Every record below, from the first line to the last, is to be set down again exactly.

(Dataset excerpts)
>>
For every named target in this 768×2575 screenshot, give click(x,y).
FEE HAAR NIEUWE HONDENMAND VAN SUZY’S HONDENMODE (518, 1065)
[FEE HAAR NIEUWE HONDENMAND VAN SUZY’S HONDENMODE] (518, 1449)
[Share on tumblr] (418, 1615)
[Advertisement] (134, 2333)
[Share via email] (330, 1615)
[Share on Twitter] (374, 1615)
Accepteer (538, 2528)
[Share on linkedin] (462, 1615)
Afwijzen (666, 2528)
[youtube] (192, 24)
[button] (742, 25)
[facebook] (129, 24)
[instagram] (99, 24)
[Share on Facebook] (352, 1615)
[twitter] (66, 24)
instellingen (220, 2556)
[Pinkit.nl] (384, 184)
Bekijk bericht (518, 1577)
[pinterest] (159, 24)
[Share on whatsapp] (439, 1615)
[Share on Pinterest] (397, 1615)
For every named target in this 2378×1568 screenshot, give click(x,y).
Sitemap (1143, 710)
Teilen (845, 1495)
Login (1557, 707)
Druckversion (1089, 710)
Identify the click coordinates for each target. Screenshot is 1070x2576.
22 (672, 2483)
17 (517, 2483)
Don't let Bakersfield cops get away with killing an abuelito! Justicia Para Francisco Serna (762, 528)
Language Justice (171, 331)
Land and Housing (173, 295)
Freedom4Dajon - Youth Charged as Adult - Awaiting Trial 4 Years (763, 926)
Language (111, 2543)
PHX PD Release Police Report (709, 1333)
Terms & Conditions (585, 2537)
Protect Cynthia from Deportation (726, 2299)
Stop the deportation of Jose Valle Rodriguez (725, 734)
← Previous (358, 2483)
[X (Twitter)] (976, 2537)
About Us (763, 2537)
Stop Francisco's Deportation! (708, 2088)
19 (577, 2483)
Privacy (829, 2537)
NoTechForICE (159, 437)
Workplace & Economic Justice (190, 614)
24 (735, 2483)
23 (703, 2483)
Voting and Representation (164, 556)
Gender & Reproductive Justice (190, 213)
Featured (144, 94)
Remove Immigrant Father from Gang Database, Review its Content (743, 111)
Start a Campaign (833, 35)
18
<<
_SOLUTION TO THIS PROBLEM:_
For every named target in this 768×2575 screenshot, give click(x,y).
FEE HAAR NIEUWE HONDENMAND VAN SUZY’S HONDENMODE (518, 1065)
[FEE HAAR NIEUWE HONDENMAND VAN SUZY’S HONDENMODE] (518, 1449)
[Share on tumblr] (418, 1615)
[Advertisement] (134, 2333)
[Share via email] (330, 1615)
[Share on Twitter] (374, 1615)
Accepteer (538, 2528)
[Share on linkedin] (462, 1615)
Afwijzen (666, 2528)
[youtube] (192, 24)
[button] (742, 25)
[facebook] (129, 24)
[instagram] (99, 24)
[Share on Facebook] (352, 1615)
[twitter] (66, 24)
instellingen (220, 2556)
[Pinkit.nl] (384, 184)
Bekijk bericht (518, 1577)
[pinterest] (159, 24)
[Share on whatsapp] (439, 1615)
[Share on Pinterest] (397, 1615)
For every named target in this 2378×1568 screenshot, give click(x,y).
Sitemap (1143, 710)
Teilen (845, 1495)
Login (1557, 707)
Druckversion (1089, 710)
Identify the click coordinates for each target. Screenshot is 1070x2576.
22 (672, 2483)
17 (517, 2483)
Don't let Bakersfield cops get away with killing an abuelito! Justicia Para Francisco Serna (762, 528)
Language Justice (171, 331)
Land and Housing (173, 295)
Freedom4Dajon - Youth Charged as Adult - Awaiting Trial 4 Years (763, 926)
Language (111, 2543)
PHX PD Release Police Report (709, 1333)
Terms & Conditions (585, 2537)
Protect Cynthia from Deportation (726, 2299)
Stop the deportation of Jose Valle Rodriguez (725, 734)
← Previous (358, 2483)
[X (Twitter)] (976, 2537)
About Us (763, 2537)
Stop Francisco's Deportation! (708, 2088)
19 (577, 2483)
Privacy (829, 2537)
NoTechForICE (159, 437)
Workplace & Economic Justice (190, 614)
24 (735, 2483)
23 (703, 2483)
Voting and Representation (164, 556)
Gender & Reproductive Justice (190, 213)
Featured (144, 94)
Remove Immigrant Father from Gang Database, Review its Content (743, 111)
Start a Campaign (833, 35)
18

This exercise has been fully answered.